LaViP:Language-Grounded Visual Prompts
This work addresses parameter-efficient adaptation for vision-language models, enabling use in black-box scenarios, though it appears incremental as it builds on existing prompting methods.
The paper tackles adapting vision-language models for downstream tasks by introducing a language-grounded visual prompting method that adjusts the visual encoder input without modifying model parameters, resulting in improved accuracy, speed, and base-to-novel class generalization across datasets like EuroSAT and UCF101.

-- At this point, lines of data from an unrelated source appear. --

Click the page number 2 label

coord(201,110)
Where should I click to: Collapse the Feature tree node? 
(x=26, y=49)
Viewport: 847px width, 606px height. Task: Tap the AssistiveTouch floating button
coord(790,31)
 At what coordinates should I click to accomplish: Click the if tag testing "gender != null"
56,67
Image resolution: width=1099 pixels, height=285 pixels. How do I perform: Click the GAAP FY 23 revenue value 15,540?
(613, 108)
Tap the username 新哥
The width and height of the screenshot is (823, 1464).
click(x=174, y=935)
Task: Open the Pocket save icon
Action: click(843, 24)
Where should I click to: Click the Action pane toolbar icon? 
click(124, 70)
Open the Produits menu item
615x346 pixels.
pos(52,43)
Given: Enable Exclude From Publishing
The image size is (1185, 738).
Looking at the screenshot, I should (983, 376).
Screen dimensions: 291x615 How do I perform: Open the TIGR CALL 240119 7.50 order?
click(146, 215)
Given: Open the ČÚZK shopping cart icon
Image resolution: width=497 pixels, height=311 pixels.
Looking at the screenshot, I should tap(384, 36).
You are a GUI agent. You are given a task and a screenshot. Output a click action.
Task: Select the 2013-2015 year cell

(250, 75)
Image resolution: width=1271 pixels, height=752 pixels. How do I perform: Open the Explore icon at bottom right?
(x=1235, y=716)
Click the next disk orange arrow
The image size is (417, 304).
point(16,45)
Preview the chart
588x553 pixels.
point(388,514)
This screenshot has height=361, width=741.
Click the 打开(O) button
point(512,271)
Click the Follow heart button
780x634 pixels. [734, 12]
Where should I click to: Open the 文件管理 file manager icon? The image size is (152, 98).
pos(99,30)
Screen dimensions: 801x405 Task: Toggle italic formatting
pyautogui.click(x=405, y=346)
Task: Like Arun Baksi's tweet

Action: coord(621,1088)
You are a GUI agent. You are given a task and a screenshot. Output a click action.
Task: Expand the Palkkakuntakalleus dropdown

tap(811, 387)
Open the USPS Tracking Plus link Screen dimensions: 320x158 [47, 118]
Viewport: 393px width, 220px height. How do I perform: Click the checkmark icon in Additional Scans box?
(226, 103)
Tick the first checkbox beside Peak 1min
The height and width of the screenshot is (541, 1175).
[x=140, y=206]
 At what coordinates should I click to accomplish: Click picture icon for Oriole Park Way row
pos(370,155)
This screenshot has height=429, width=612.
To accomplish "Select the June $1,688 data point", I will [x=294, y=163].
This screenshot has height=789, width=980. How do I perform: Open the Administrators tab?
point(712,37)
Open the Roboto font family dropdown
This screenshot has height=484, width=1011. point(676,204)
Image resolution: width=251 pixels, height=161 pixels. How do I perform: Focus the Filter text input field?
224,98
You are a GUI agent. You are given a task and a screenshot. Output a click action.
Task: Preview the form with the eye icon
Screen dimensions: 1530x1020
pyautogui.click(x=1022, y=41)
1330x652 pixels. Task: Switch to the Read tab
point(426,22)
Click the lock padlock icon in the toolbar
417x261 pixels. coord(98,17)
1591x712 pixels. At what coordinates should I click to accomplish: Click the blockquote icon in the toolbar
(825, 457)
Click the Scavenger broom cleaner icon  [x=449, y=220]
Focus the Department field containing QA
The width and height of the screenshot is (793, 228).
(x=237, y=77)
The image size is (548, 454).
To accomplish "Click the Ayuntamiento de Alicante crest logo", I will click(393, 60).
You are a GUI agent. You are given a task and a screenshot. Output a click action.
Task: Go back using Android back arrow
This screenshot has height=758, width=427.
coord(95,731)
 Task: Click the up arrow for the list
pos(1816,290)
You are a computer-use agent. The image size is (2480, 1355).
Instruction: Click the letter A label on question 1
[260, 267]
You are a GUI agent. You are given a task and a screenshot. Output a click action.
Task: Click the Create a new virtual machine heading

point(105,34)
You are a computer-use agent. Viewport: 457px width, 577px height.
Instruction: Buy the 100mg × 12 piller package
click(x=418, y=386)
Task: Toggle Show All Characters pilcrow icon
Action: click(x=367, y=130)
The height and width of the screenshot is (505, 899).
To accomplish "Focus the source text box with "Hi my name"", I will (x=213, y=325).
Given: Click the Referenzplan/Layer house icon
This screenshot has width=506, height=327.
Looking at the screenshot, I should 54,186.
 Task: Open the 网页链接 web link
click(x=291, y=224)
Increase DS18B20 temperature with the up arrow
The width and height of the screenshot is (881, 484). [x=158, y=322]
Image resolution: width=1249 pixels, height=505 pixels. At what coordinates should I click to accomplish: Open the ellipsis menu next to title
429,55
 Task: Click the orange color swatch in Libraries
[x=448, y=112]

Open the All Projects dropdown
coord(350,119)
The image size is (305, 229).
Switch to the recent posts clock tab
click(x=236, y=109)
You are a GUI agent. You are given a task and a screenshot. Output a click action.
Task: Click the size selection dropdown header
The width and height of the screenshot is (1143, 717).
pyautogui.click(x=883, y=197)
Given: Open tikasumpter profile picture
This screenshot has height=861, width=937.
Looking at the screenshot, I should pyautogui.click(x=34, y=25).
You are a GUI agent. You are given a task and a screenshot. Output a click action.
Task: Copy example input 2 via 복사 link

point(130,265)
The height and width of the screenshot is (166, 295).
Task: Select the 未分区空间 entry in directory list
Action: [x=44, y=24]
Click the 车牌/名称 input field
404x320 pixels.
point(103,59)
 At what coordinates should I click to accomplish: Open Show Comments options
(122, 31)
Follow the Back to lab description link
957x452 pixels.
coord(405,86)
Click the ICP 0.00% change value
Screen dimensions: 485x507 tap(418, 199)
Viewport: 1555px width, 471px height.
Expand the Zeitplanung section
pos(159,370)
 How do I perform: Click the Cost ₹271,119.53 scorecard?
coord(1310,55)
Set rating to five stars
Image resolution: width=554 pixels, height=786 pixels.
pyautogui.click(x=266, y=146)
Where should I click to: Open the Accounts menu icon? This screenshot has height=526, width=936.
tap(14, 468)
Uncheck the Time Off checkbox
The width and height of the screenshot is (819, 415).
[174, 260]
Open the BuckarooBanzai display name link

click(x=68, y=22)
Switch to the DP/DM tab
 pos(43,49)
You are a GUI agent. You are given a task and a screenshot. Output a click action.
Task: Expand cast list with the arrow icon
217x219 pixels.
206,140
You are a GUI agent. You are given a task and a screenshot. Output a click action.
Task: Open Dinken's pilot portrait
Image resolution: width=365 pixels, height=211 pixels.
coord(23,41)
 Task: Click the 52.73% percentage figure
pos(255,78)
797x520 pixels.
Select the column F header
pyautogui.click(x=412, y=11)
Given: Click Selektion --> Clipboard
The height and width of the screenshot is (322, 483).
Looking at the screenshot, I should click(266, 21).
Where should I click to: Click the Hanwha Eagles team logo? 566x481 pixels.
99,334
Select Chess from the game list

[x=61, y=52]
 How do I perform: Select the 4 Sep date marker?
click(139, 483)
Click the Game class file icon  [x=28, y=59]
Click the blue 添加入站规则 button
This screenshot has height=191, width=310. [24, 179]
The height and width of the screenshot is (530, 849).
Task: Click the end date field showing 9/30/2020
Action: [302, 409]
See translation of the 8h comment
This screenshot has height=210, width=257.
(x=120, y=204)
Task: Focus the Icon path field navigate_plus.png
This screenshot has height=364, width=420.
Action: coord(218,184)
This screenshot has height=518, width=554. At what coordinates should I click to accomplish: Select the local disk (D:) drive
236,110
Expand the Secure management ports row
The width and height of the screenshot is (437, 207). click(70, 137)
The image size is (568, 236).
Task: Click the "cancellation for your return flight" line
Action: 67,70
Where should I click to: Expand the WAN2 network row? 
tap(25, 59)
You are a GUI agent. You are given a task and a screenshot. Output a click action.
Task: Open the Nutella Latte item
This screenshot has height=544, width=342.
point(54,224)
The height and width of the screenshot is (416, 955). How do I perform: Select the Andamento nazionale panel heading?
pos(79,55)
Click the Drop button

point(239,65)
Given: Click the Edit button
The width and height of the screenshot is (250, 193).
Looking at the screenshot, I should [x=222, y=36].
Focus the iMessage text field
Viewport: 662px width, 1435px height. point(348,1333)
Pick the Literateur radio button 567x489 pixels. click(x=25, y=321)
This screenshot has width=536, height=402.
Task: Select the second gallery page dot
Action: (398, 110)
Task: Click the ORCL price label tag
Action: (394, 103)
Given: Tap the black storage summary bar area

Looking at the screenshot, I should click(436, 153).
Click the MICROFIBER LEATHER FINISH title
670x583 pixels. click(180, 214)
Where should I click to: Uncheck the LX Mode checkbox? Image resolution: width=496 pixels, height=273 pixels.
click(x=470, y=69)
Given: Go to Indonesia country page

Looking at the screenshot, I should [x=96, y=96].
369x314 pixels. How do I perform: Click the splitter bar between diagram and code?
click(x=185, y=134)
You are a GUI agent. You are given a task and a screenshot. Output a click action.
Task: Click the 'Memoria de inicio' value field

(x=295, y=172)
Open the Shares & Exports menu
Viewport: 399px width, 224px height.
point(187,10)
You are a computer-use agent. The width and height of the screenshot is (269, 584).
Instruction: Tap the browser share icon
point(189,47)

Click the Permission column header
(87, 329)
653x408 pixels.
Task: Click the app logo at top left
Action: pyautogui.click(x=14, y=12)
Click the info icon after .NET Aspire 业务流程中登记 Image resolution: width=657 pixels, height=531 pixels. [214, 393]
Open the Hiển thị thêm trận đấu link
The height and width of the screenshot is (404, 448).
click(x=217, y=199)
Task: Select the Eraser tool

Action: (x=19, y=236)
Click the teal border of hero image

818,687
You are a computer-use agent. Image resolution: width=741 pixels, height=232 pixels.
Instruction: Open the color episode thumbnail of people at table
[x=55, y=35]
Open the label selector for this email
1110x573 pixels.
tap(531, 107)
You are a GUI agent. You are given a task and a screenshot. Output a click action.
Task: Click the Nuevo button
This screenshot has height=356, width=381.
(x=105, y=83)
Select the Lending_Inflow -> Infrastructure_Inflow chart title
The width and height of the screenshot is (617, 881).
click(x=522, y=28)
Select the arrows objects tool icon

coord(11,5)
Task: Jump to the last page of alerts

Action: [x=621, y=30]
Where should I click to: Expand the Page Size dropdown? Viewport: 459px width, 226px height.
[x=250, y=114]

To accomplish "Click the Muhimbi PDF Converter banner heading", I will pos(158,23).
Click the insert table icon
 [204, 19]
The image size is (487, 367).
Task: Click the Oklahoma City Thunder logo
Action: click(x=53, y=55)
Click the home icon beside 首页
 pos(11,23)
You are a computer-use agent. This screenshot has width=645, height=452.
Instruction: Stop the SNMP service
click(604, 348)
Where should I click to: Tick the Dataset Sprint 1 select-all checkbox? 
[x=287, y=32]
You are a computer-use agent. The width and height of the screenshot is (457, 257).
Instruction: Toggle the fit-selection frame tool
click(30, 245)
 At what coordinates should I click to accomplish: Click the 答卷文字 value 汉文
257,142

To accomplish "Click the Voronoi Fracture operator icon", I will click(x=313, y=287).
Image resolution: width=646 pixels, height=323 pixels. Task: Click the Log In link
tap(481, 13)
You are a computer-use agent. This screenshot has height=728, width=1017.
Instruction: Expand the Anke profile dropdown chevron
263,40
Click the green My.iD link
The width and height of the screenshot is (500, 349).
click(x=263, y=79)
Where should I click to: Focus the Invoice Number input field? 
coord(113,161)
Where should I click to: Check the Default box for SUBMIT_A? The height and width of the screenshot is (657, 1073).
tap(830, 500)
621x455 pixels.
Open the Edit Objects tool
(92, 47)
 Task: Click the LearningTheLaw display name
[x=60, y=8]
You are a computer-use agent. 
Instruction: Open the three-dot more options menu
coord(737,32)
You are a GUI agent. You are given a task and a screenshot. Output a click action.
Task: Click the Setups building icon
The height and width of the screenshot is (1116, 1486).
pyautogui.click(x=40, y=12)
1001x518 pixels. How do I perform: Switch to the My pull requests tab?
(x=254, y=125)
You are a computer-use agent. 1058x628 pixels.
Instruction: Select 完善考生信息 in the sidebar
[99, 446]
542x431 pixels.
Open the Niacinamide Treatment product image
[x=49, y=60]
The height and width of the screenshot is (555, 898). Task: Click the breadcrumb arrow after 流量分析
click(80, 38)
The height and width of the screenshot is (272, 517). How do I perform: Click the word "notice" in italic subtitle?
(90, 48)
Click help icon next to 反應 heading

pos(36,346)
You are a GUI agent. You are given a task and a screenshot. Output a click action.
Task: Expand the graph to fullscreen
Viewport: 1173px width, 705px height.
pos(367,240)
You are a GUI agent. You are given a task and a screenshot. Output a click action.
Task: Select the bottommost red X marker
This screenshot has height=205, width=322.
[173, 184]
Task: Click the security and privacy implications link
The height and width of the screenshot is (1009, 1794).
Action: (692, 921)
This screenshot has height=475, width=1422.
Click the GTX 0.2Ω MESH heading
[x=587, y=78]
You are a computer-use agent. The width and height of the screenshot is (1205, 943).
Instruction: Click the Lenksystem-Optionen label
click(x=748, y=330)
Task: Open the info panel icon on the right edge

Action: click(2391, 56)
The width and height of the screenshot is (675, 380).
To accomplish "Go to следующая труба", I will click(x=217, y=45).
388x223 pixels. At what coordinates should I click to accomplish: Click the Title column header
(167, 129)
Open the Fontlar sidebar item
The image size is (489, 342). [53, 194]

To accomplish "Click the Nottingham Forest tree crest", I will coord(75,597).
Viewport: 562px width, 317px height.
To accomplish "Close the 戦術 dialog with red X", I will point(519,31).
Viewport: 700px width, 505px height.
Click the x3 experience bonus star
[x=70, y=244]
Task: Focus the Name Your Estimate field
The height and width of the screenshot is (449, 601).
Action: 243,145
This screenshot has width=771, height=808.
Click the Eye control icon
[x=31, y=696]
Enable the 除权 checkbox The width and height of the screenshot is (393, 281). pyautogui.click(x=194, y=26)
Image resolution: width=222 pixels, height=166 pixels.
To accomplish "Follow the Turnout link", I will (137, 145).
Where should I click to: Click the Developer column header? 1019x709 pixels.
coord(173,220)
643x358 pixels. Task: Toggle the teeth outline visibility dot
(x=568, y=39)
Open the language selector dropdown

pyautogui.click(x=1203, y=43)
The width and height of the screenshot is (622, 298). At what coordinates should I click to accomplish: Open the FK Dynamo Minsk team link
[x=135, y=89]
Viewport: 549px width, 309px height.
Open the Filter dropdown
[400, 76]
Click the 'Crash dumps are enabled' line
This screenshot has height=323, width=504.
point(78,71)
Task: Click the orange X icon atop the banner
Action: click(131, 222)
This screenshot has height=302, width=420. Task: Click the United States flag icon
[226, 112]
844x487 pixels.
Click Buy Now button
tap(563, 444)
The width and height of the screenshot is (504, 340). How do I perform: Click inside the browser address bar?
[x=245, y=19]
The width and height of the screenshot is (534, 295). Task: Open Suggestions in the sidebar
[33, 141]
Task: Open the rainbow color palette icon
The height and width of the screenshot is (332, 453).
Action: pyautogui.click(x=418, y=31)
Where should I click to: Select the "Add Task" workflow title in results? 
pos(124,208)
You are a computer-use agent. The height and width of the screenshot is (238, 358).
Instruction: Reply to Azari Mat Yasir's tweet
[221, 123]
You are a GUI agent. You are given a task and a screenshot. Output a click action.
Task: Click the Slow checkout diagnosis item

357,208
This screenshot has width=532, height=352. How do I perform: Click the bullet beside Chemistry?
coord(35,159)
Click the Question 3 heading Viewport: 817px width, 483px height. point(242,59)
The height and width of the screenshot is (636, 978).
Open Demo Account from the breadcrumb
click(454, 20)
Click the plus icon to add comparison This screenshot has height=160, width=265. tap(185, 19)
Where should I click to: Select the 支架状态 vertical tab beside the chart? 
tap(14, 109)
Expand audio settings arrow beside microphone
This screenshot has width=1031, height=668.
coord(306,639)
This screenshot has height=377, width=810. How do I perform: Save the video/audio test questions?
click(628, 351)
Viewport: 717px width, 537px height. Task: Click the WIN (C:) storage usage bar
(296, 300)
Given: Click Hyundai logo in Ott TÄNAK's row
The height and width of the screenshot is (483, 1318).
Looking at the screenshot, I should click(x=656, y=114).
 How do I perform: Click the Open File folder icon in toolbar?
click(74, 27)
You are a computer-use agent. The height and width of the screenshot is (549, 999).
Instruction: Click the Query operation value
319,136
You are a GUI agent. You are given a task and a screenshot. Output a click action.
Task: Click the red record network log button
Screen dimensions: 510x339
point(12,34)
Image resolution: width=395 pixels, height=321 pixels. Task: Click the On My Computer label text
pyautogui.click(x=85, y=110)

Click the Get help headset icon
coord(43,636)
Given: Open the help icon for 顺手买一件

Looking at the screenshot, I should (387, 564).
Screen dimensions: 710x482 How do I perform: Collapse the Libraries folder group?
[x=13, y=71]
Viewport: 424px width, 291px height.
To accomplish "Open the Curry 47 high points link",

We introduce a language-grounded visual prompting method to adapt the visual encoder of vision-language models for downstream tasks. By capitalizing on language integration, we devise a parameter-efficient strategy to adjust the input of the visual encoder, eliminating the need to modify or add to the model's parameters. Due to this design choice, our algorithm can operate even in black-box scenarios, showcasing adaptability in situations where access to the model's parameters is constrained. We will empirically demonstrate that, compared to prior art, grounding visual prompts with language enhances both the accuracy and speed of adaptation. Moreover, our algorithm excels in base-to-novel class generalization, overcoming limitations of visual prompting and exhibiting the capacity to generalize beyond seen classes. We thoroughly assess and evaluate our method across a variety of image recognition datasets, such as EuroSAT, UCF101, DTD, and CLEVR, spanning different learning situations, including few-shot learning, base-to-novel class generalization, and transfer learning.